Id. at 1029. As in Franklin, Plaintiff's claim here is that (a) long-term nursing care should not be reduced from the level provided in a former ERISA-plan (in Franklin, because of alleged express promise to that effect, and here because of an alleged fiduciary duty); and (b) the level of benefits allegedly owed Plaintiff are those provided (or at least the "same or similar" benefits provided (D.E. 6 at 3)) by a prior ERISA-covered plan. In addition, both plaintiffs' claims (Plaintiff's and Ms. Franklin's) "have a direct connection to the administration of medical benefits under an ERISA plan." Id., 127 F.3d at 1029. As a result, Franklin provides strong support, from a similar factual context, for removal and complete preemption. Accord Beeler v. Western Southern Life Ins. Co., 247 F.Supp.2d 913, 920-21 (S.D. Ohio 2002) (holding that ERISA completely preempted state law claim that employer was obligated to continue to provide certain long-term disability benefits that were available to individuals suffering from long-term mental and psychiatric conditions under the terms of the plan before it was modified); id. at 920 (stating that "it is evident that Beeler is seeking nothing more than the enforcement of his rights under the original terms of the Beneflex plan," and construing claim as an ERISA claim under Section 502(a)(1)(B), 29 U.S.C. § 1132(a)(1)(B)); Messmer v. Xerox Corp., 139 F.Supp.2d 398, 401 n. 1 (W.D.N.Y. 2001) (holding, where plaintiff asserted state law claims based on her employer's action of switching from a "Comprehensive Plan," which provided unlimited days of coverage for skilled nursing care, to a "Community Plan," which provided coverage for such care for 120 days a year with a 360-day lifetime cap, that "it is clear that plaintiff's claims do relate to an employee benefit plan and are preempted by ERISA"); see also Klassy, 371 F.3d at 957.

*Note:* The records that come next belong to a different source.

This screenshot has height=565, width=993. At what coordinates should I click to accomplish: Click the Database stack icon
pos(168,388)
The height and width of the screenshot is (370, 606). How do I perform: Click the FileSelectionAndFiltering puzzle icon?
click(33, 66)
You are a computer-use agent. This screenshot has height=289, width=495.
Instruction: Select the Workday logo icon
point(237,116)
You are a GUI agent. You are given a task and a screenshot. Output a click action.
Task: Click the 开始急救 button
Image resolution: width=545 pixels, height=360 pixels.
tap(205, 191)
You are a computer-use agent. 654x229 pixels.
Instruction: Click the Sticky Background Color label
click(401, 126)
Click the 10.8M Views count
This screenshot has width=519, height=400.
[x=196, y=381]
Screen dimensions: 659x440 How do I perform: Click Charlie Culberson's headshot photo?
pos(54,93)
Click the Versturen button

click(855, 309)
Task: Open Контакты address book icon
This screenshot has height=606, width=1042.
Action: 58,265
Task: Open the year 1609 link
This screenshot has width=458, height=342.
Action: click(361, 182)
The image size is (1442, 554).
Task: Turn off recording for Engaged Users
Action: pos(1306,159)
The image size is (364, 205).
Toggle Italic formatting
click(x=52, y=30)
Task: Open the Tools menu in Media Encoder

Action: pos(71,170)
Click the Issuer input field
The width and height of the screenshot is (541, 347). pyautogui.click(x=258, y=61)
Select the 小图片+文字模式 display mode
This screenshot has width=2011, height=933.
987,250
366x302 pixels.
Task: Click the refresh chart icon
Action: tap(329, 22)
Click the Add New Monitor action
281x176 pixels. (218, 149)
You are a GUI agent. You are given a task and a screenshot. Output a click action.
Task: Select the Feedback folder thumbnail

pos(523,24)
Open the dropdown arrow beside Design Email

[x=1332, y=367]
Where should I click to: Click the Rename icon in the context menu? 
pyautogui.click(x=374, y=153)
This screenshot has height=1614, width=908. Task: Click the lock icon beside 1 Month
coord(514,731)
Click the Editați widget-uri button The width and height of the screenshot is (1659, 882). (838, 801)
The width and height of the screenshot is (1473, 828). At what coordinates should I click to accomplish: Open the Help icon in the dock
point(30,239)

  Plaintiff has not provided any case where a court held that a claim similar to his was not completely preempted by ERISA. Instead, in the removal briefing, Plaintiff has cited multiple cases construing an employer's role and duties under state law when negotiating group insurance plans with insurance agents. (D.E. 6 at 3-4.) Several of these cases — virtually all arising under Indiana law, which law bears no apparent connection to this case — predate ERISA and therefore are not instructive. (See id.) In addition, none of the cases Plaintiff offers (see id.) discusses the ERISA statute or ERISA preemption, much less rejects an ERISA-preemption argument.*fn8

  Because the factors the Seventh Circuit identified as relevant to the complete preemption analysis weigh in favor of preemption, because the Court has located factually analogous cases in which other federal courts have found similar claims completely preempted, and because neither Plaintiff nor the Court has located any cases in which ERISA complete preemption arguments were rejected in similar circumstances, the Court holds that removal on the grounds of complete preemption was appropriate.*fn9 B. Preemption Under Section 514(a) of ERISA.

  Precedent teaches that if an action is preempted under § 502 of ERISA, then preemption also occurs under § 514 of ERISA. See, e.g., Jass v. Prudential Health Care Plan, Inc., 88 F.3d 1482, 1491 (7th Cir. 1996); Lister v. Stark, 890 F.2d 941, 943-44 & n. 1 (7th Cir. 1989).*fn10 This Court therefore is not required to analyze § 514 preemption to resolve the removal question or motion to dismiss. Nonetheless, the Court will separately discuss § 514 because the parties' briefing has drawn no distinction between the two types of ERISA preemption and also because the discussion may be helpful to Plaintiff if he chooses to expeditiously attempt to replead his claim. (Plaintiff stated that his current, broader home-nursing insurance coverage closes at the end of October 2004.)

  Section 514(a) of ERISA precludes state law rules or regulations, including state court decisional rules (29 U.S.C. § 1144(c)), that "relate to any employee benefit plan" covered by ERISA. 29 U.S.C. § 1144(a). As explained, the fiduciary duty that Plaintiff would propose under Illinois law is that an employer is a fiduciary to each of its employees concerning the substantive provision of health insurance.*fn11 As a consequence, Plaintiff would propose that his employer owed him "a fiduciary duty of good faith and due diligence in obtaining adequate insurance for the Plaintiff and his family." (D.E. 1, Ex A, ¶ 15.) Moreover, Plaintiff explains, this putative fiduciary duty would effectively impose a one-way ratchet in each employee's favor with respect to prior utilized coverage, and therefore would require Plaintiff's employer to provide "the same or similar [healthcare] coverage to the coverage previously provided and upon which the Plaintiff and his family had become dependent." (Id.)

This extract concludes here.